My role at Federated Hermes is Head of Sustainable Fixed Income and a portfolio manager on some of our sustainability-themed funds. Our team convert the principles of sustainability into investment solutions that make sense for our clients, of course, but also seek to deliver real world, positive outcomes. 

How did you get started in your career?

My career is really one of two paths, you could say, but two paths that are now coming together very nicely. I started out in the NGO sector – I had some internships including one at the UN, I worked in international NGO, and I went to graduate school in New York City. From there, I worked at Moody’s, the credit rating agency, cut my teeth in credit and absolutely fell in love with leveraged finance and high yield. I worked many years there and then wanted to move to the buy side, which led me to Paris and then London in various roles as an analyst, as a PM, as a head of team and now as head of sustainable fixed income, which in many ways is bringing all of that together in a really satisfying way.

What do you enjoy the most about your current role?

What I enjoy most about my current role is unequivocally my team. They are an inspiring bunch to work with – ambitious, passionate, clever, forward thinking, opinionated, and hard working. They’re just a great bunch of people, and it inspires me every day.

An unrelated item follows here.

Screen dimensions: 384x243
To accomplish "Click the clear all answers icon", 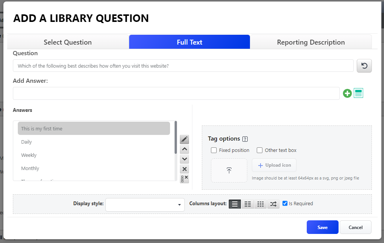I will pos(184,179).
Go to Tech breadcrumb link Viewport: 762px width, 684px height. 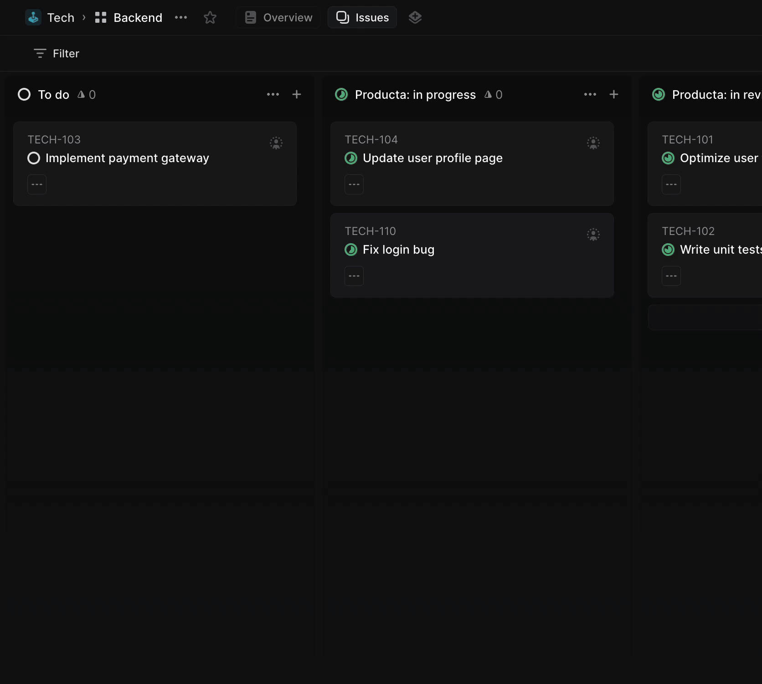(61, 18)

So that’s number one, but that’s in the context of an incredibly fascinating role. Sustainable investing is complexity on complexity. Investing is complex anyway, but layer on to that an additional investment objective around sustainability and it creates tension. It creates challenges in developing strategies that create financial returns and sustainable outcomes. These objectives don’t always speak to each other, so you have to navigate through that. Your investable universe is somewhat smaller, but you still have to create resilient portfolios that are strong and deliver performance through the cycle. It’s endlessly fascinating and challenging and always evolving. It’s great stuff.

How would you characterise your style as an investor?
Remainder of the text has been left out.